Now that the UK is back to where it was more than six years ago, the outlook seems strong. The UK grew at 0.8 per cent in the first three months of 2014, according to ONS estimates.

That puts it marginally behind Germany, with half the growth of Japan. Despite the slow start International Monetary Fund predicts that the UK will be the fastest growing of all G7 economies this year.

For the US, an equivalent chart has been compiled by Calculated Risk. But there the slow recovery hasn't been in output, but in the number of jobs. That chart was put to rest last Friday, as US job additions took the total number employed above its pre-recession peak.

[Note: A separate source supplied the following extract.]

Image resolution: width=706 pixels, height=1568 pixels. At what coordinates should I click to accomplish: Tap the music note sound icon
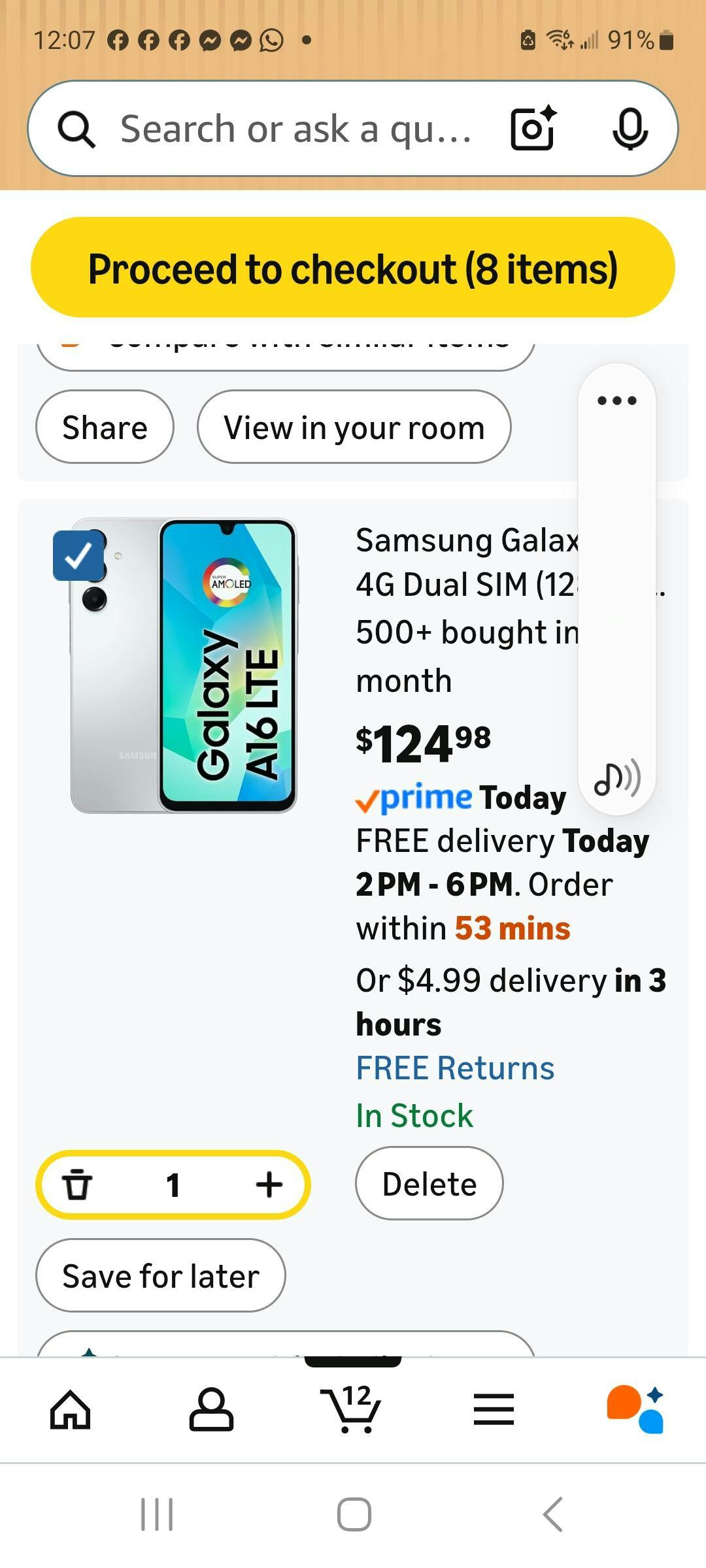[616, 778]
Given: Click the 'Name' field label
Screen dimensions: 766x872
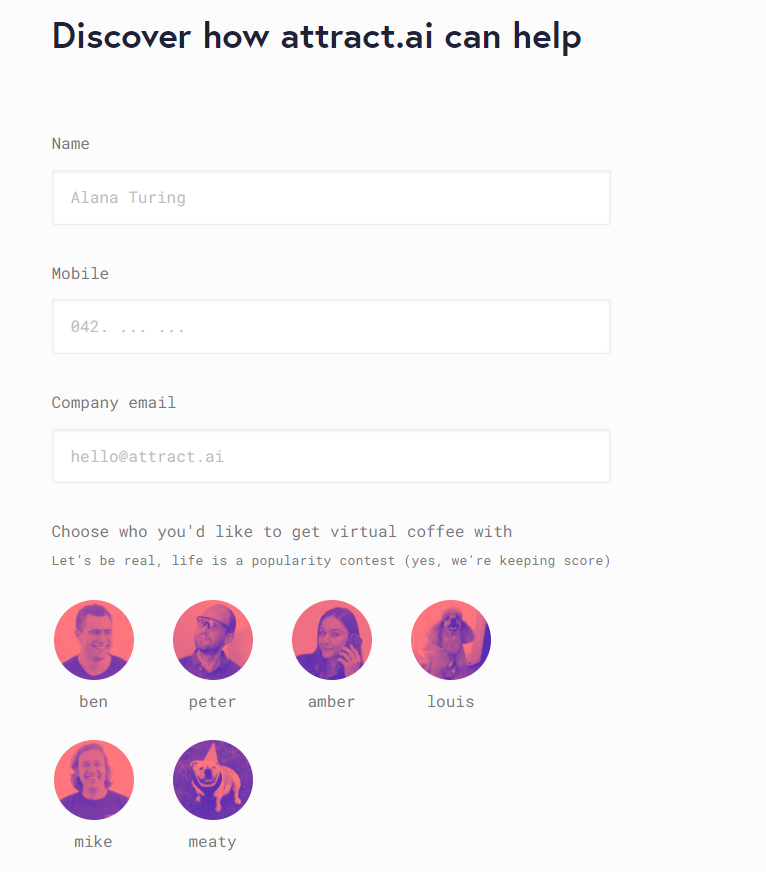Looking at the screenshot, I should tap(70, 143).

Constantin Gurdgiev points out that since the 1981 recession "every recession has been worse and worse in terms of speed of jobs recovery". He has more charts on his blog to demonstrate another problem for the US: the duration of unemployment has been climbing since the crisis.

(Source: Calculated Risk)

Economists looking at this period will want to explain why the experiences of the US and UK were so different, the former taking more than 70 months for employment to recover, the latter taking a similar period for output to return to pre-crisis levels.

It's important to note that defining recovery by jobs and output returning to nominal levels might not say a huge deal about the strength of these economies. Demographic changes may explain some of the profile of the two jobs recoveries, for example. But these are at least psychologically significant milestones.